In summary, the inventors report the development and application of a new, robust, generalizable and in vivo compatible strategy for producing photoactivatable toxins modulating voltage-gated ion channels and cell excitability. By using caged HwTxIV-Nvoc, the inventors demonstrate that caged compounds can be activated by wavelengths < 435 nm and is therefore compatible with dyes used for optical imaging or fluorescent compounds to monitor voltage-dependent structural changes in ion channels. It is worth noting that this approach allows a spatial and temporal control of voltage-gated ion channel function. The present findings provide new opportunities for gaining insights into the functional investigation of ion channels in physiological or pathological processes such as sensory perception disorders, muscle and brain channelopathies or cardiac muscle diseases. The utility of classical pharmacology in vivo is limited, because local drug delivery is slow, imprecise, and hardly compatible with electrophysiology.
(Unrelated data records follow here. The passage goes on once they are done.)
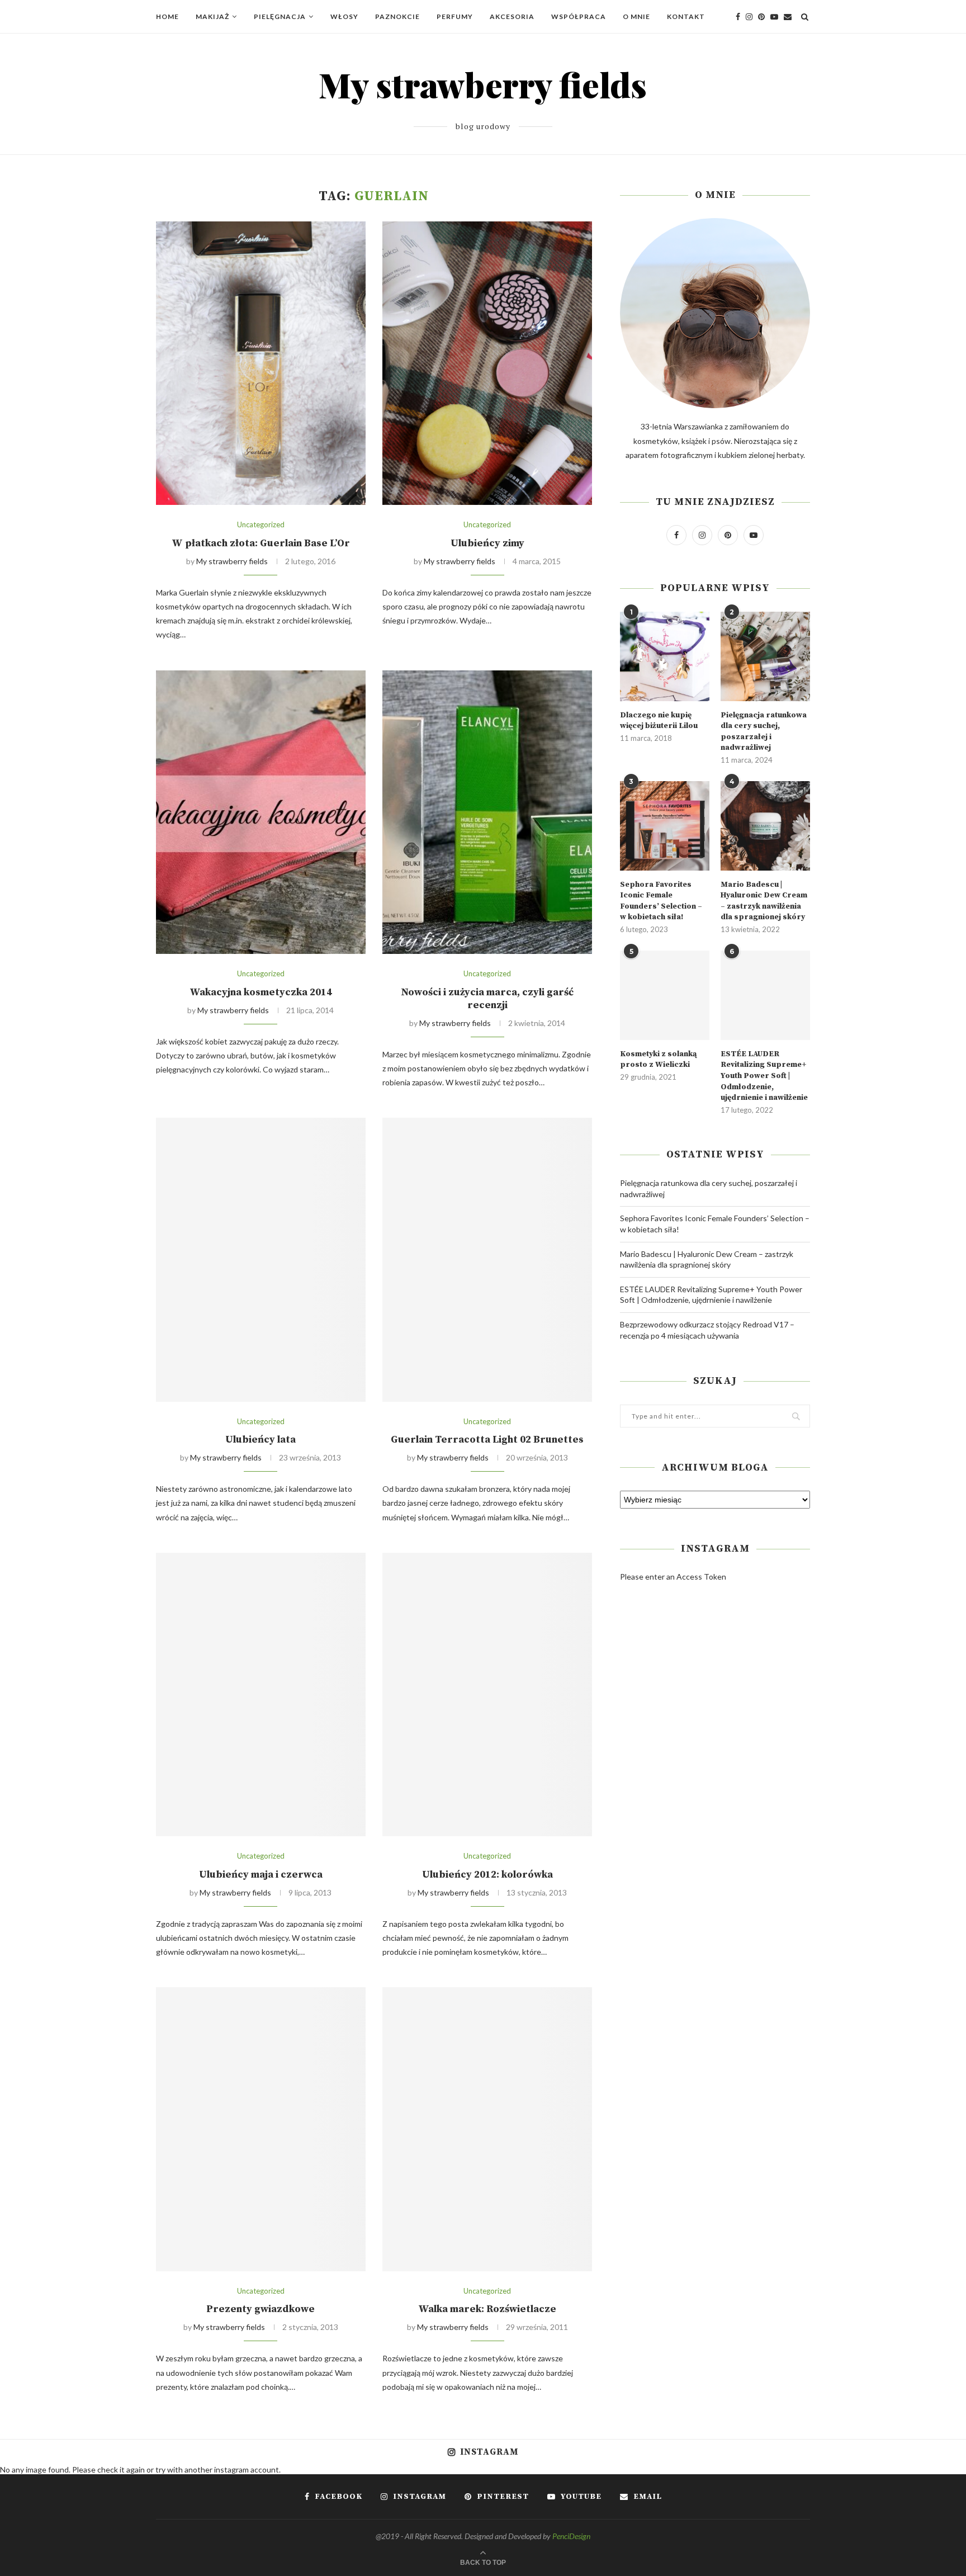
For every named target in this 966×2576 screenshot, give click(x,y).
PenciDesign (571, 2536)
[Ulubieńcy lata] (261, 1259)
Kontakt (686, 16)
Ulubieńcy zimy (487, 543)
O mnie (636, 16)
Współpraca (578, 16)
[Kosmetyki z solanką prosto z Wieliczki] (664, 995)
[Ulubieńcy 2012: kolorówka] (487, 1694)
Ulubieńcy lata (260, 1439)
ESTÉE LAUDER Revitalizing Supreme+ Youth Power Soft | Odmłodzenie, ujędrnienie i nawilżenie (764, 1076)
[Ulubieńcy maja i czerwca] (261, 1694)
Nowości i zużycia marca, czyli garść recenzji (487, 999)
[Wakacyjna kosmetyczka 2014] (261, 812)
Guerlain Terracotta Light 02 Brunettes (487, 1439)
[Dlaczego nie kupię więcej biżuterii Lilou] (664, 656)
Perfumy (455, 16)
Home (167, 16)
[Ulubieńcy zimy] (487, 363)
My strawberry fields (232, 561)
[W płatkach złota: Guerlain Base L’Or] (261, 363)
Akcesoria (512, 16)
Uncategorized (261, 525)
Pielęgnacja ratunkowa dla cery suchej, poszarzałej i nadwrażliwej (764, 731)
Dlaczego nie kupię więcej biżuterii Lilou (659, 720)
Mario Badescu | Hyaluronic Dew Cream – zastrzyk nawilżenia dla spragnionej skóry (764, 901)
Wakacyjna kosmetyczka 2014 (261, 992)
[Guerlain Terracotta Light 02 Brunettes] (487, 1259)
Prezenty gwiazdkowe (260, 2309)
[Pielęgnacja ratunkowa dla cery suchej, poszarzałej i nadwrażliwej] (765, 656)
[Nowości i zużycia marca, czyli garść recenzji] (487, 812)
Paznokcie (397, 16)
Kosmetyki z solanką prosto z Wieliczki (658, 1059)
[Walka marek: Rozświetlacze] (487, 2129)
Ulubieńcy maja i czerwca (261, 1874)
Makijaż (212, 16)
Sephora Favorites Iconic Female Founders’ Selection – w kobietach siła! (661, 901)
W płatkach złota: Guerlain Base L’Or (261, 543)
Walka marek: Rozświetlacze (487, 2309)
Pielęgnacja (280, 16)
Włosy (344, 16)
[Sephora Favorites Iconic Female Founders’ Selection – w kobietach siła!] (664, 826)
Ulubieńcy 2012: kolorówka (487, 1874)
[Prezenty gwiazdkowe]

In contrast, photopharmacology is able to mimic the timing, amplitude and spread of naturally occurring modulatory signals. By offering a real-time control of voltage-gated ion channels complexes and their functionalities in precisely defined regions that are poorly accessible to electrophysiological or pharmacological manipulations, photoactivatable toxins opened a new window for the understanding of physiology of ion channels. Similar approaches have been previously reported for ligand-gated ion channels (Noguchi, J. et al. J Physiol 589, 2447-2457, (2011)) and an elegant approach using coumarin-derived protected group grafted on saxitoxin targeting sodium channels has been recently published (Elleman, A. V. et al.. Nature communications 12, 4171, (2021)). Despite very quick activation, this approach has been used on a non peptidic toxin and proof of in vivo efficacy has not been demonstrated yet. Given the number of peptides being isolated from venoms that target membrane proteins, the use of these photosensitive groups will first enable the development of a large number of new photoactivable toxins to better understand the functional heterogeneity of ion channels and next, by establishing causal relationships between a protein activity and a cellular or physiological output, photoactivatable toxins hold strong potential for identifying new therapeutic targets in many ion channels related diseases.